RECORDS SUPPLIED.
┌────────

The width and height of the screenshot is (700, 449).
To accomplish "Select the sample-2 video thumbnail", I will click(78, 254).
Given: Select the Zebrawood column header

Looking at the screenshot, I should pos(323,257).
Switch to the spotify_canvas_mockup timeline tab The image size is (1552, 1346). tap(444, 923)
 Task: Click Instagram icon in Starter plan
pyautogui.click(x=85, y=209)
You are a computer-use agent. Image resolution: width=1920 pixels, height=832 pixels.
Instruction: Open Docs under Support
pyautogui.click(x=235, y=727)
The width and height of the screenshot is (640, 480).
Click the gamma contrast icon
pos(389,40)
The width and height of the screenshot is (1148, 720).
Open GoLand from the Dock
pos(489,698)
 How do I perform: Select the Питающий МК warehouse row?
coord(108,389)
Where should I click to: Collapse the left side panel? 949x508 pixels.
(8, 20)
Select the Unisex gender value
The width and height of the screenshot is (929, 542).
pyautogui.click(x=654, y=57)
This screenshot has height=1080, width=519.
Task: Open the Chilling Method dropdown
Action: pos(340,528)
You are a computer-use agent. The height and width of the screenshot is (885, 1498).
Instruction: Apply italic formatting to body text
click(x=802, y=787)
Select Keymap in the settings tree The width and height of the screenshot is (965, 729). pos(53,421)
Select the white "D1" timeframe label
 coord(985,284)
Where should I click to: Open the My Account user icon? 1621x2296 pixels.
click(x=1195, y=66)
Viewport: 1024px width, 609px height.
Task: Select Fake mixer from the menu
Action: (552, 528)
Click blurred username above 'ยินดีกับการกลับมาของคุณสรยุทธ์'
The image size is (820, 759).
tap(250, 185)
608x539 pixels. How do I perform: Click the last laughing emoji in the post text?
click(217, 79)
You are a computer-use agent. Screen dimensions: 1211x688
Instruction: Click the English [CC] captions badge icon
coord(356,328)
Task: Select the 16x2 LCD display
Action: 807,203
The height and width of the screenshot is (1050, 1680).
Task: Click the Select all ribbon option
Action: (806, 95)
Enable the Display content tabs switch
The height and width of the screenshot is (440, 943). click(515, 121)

└────────

EXERCISE PROMPT. Copy out the full listing so that each line matches exactly.

SOLUTION TO THIS TASK.
The width and height of the screenshot is (700, 449).
To accomplish "Select the sample-2 video thumbnail", I will click(78, 254).
Given: Select the Zebrawood column header

Looking at the screenshot, I should pos(323,257).
Switch to the spotify_canvas_mockup timeline tab The image size is (1552, 1346). tap(444, 923)
 Task: Click Instagram icon in Starter plan
pyautogui.click(x=85, y=209)
You are a computer-use agent. Image resolution: width=1920 pixels, height=832 pixels.
Instruction: Open Docs under Support
pyautogui.click(x=235, y=727)
The width and height of the screenshot is (640, 480).
Click the gamma contrast icon
pos(389,40)
The width and height of the screenshot is (1148, 720).
Open GoLand from the Dock
pos(489,698)
 How do I perform: Select the Питающий МК warehouse row?
coord(108,389)
Where should I click to: Collapse the left side panel? 949x508 pixels.
(8, 20)
Select the Unisex gender value
The width and height of the screenshot is (929, 542).
pyautogui.click(x=654, y=57)
This screenshot has height=1080, width=519.
Task: Open the Chilling Method dropdown
Action: pos(340,528)
You are a computer-use agent. The height and width of the screenshot is (885, 1498).
Instruction: Apply italic formatting to body text
click(x=802, y=787)
Select Keymap in the settings tree The width and height of the screenshot is (965, 729). pos(53,421)
Select the white "D1" timeframe label
 coord(985,284)
Where should I click to: Open the My Account user icon? 1621x2296 pixels.
click(x=1195, y=66)
Viewport: 1024px width, 609px height.
Task: Select Fake mixer from the menu
Action: (552, 528)
Click blurred username above 'ยินดีกับการกลับมาของคุณสรยุทธ์'
The image size is (820, 759).
tap(250, 185)
608x539 pixels. How do I perform: Click the last laughing emoji in the post text?
click(217, 79)
You are a computer-use agent. Screen dimensions: 1211x688
Instruction: Click the English [CC] captions badge icon
coord(356,328)
Task: Select the 16x2 LCD display
Action: 807,203
The height and width of the screenshot is (1050, 1680).
Task: Click the Select all ribbon option
Action: (806, 95)
Enable the Display content tabs switch
The height and width of the screenshot is (440, 943). click(515, 121)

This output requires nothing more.